Triumphant Obama girds for battle
President Barack Obama has returned to the White House emboldened by his stunning re-election and challenging his Republican opponents to work with him to avert a looming financial crisis.
The liberal euphoria that greeted Obama's landmark election victory over Mitt Romney was short-lived as he immediately set about the daunting task of breaking down partisan gridlock in a bitterly divided Congress.
Before leaving Chicago, Obama was already on the phone trying to bridge the gap with Republican leaders to avoid a potentially catastrophic "fiscal cliff" that could plunge the fragile US economy back into recession.
A combination of dramatic spending cuts and tax increases will take effect on January 1 without a deal on reducing the ballooning budget deficit, with Democrats and Republicans in Congress locked in a who-blinks-first standoff.
Obama spoke to Republican House Speaker John Boehner and also telephoned the minority Republican leader in the Senate, Mitch McConnell, as well as top Democrats.
"The president reiterated his commitment to finding bipartisan solutions to: reduce our deficit in a balanced way, cut taxes for middle class families and small businesses and create jobs," a White House official said.
Later at the Capitol, Boehner publicly responded before assembled reporters with his most explicit and conciliatory offer to date on Republicans' willingness to raise tax revenues, but not top rates, together with a spending cut package.
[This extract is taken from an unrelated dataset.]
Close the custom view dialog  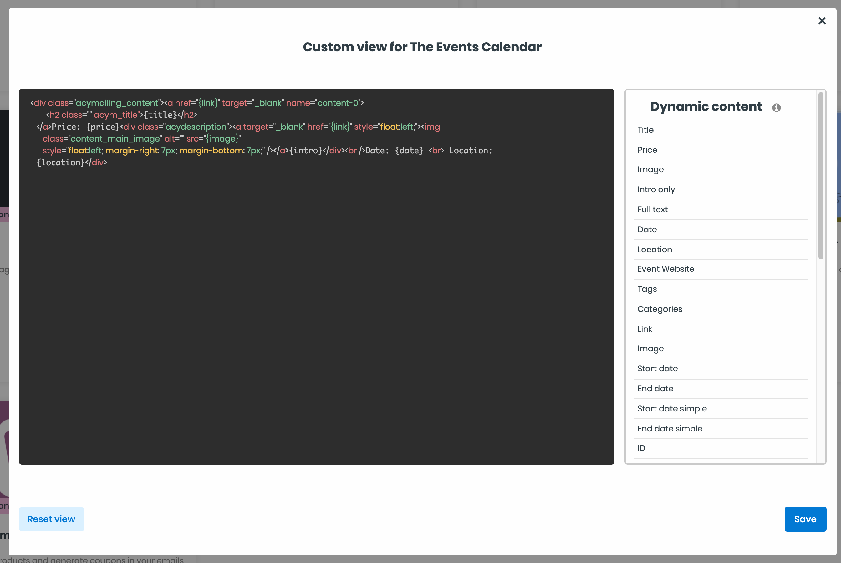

“We're ready to be led -- not as Democrats or Republicans, but as Americans. We want you to lead, not as a liberal or a conservative, but as president of the United States of America,” said Boehner, a day after Congressional Republicans suffered election losses but kept their House majority.
His statement came a few hours after Senator Harry Reid, leader of a Democratic Senate majority that made unexpected gains, extended his own olive branch to the opposition. While saying that Democrats would not be pushed around, Reid, a former boxer, added, “It's better to dance than to fight.”
Democrats kept the Senate in Tuesday's vote but fell short of the 60-vote super-majority needed to sidestep Republican blocking tactics.
Obama's first-term plans were thwarted by blanket Republican opposition, whether it be comprehensive immigration reform, education, or a grand plan to rein in the troublesome deficit.
Obama's victory means he will get the chance to embed his healthcare and Wall Street reforms deep into the fabric of American life. Romney had pledged one of his first acts would be to repeal Obamacare.
The president may also get the chance to reshape the Supreme Court in his liberal image for a generation, a move that would shape policy on issues like abortion and gay rights.
Obama will also look abroad as he builds his legacy, and will face an immediate challenge early in 2013 over whether to use military force to thwart Iran's nuclear program.
He will study lists of candidates for various positions that a senior adviser, Pete Rouse, assembled in recent weeks as Obama crisscrossed the country campaigning.
The most prominent members of his cabinet will leave soon. Secretary of State Hillary Rodham Clinton and Treasury Secretary Timothy F Geithner long ago said they would depart after the first term.
Defence Secretary Leon E Panetta, previously the head of the Central Intelligence Agency, has signalled that he wants to return to California in the coming year. Also expected to depart is David Plouffe, one of the president's closest confidants.
Obama is expected to reshuffle both his inner circle and his economic team as he accommodates the changes.
The president ran for re-election on a platform of offering a "fair shot" to the middle class, of fulfilling his pledge to end the war in Iraq, killing Osama bin Laden, and starting to build a clean energy economy.
With Florida still totalling up the last remaining ballots after another embarrassing vote-counting debacle in the "Sunshine State," Obama had 303 electoral college votes, easily surpassing the 270 needed to win.
OBAMA CALLS CLINTON
The president put in a call to Bill Clinton, his relentless surrogate over the last five months, after he spoke with Mitt Romney early this morning, reports say.
That Obama owes Clinton a huge debt of gratitude is clear, and will be an enduring part of the story of 2012.
Clinton was not among those Obama mentioned in his acceptance speech.